Introduction text by Marianne Klerk
Graphic Design by Koehorst in ‘t Veld

There is a walk I like to do from my house. Walking up the stairs from Schuttervaerweg to Beukelsbrug, you’ll come across a path leading to bushes, trees and a vast field of tarmac. There is a strange amount of clothes that seems very out of place. Jeans on bushes (several pairs), a sports bra pressed into the wet, muddy ground, children’s underwear hanging from a branch. There are traces of human life everywhere you look on this path: burnt wood, empty milk cartons, toilet paper. But the tall bushes and narrow path insist on making you feel like you are surrounded by nature. Clothes and nature. And then suddenly, you reac a segment of a railway track. The end of the line. Or a souvenir of what used to be. A tall, black stoplight stands amongst the trees; its use long disappeared, it is currently wanting to become another tree. These are the remnants of a train track of the MerweVierhavengebied, once one of the largest fruit ports in the world.

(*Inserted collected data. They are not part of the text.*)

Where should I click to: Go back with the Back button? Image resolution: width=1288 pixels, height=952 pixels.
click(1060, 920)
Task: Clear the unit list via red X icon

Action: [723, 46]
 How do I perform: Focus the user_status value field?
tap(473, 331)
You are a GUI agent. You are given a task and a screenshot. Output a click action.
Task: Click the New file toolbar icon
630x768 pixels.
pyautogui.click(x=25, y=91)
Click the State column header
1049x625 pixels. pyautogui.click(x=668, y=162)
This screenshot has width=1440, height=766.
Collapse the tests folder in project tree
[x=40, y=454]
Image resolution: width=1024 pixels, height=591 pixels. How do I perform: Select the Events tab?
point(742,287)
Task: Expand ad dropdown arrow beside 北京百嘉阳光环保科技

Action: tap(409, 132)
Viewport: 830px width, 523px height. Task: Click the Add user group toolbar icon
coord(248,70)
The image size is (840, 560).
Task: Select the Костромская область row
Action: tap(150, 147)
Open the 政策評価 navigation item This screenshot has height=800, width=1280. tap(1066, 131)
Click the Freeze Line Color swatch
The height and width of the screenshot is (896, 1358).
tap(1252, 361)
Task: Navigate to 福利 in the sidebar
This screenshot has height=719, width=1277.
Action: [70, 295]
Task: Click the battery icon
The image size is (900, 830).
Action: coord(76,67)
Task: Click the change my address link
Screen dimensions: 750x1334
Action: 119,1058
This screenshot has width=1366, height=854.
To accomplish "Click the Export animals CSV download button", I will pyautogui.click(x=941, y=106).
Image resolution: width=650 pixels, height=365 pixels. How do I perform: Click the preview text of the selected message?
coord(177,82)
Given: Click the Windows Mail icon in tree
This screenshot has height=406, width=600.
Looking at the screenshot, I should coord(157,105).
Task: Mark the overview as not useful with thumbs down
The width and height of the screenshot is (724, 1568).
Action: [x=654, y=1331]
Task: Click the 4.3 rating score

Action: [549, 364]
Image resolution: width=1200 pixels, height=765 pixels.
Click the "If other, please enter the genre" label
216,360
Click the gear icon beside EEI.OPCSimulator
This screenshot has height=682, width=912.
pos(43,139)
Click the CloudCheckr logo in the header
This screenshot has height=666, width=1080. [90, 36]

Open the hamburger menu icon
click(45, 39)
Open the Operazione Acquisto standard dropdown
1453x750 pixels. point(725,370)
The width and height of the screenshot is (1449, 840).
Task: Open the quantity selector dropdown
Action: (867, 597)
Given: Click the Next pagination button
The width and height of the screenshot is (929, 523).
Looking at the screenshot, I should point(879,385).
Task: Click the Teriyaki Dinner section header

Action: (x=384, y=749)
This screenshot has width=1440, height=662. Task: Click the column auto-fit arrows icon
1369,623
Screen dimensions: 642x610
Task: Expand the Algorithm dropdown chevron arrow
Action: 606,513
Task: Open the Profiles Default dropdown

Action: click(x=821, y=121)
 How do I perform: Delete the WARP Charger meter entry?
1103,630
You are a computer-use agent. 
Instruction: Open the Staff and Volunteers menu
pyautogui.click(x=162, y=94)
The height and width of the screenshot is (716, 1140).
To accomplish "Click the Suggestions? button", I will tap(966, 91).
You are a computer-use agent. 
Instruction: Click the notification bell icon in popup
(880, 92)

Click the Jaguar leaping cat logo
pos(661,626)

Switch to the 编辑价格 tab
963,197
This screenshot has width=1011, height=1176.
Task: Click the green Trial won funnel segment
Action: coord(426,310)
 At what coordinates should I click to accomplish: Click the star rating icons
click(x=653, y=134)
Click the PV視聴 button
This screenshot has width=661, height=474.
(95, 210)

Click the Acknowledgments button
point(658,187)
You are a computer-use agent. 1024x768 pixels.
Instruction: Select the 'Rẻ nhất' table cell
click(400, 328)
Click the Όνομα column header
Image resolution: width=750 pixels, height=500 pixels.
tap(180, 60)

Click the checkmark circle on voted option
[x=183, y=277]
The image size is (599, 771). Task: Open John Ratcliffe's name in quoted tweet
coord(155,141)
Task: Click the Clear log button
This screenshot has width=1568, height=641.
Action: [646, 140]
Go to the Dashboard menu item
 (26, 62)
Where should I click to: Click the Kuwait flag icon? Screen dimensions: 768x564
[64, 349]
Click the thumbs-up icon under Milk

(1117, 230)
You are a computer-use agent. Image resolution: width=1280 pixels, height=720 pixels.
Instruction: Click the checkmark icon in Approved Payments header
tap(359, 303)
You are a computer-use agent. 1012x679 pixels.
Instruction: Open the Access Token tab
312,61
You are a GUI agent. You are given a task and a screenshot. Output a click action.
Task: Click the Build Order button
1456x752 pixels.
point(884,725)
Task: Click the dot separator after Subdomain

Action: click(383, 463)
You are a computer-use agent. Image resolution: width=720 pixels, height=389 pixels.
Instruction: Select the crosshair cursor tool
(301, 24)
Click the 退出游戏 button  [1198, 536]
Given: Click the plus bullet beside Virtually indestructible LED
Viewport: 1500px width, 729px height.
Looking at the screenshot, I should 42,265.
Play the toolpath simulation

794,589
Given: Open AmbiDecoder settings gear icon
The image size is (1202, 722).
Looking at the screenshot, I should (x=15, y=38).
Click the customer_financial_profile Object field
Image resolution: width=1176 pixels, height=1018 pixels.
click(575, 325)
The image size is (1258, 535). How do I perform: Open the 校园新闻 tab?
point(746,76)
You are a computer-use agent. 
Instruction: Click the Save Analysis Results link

The Van Nellefabriek pokes its red neon sign from over the bushes. Trees overlap gridded façades.

The Marconitowers (later renamed Lee Towers) greet the walker at the end of the path. The towers are a few centimetres wider on each floor so that they appear to be flat to the viewer. I see colourful street bollards, overflowing bins, and a playground so subtle that it almost disappears. The traffic gets louder. The city is undeniable.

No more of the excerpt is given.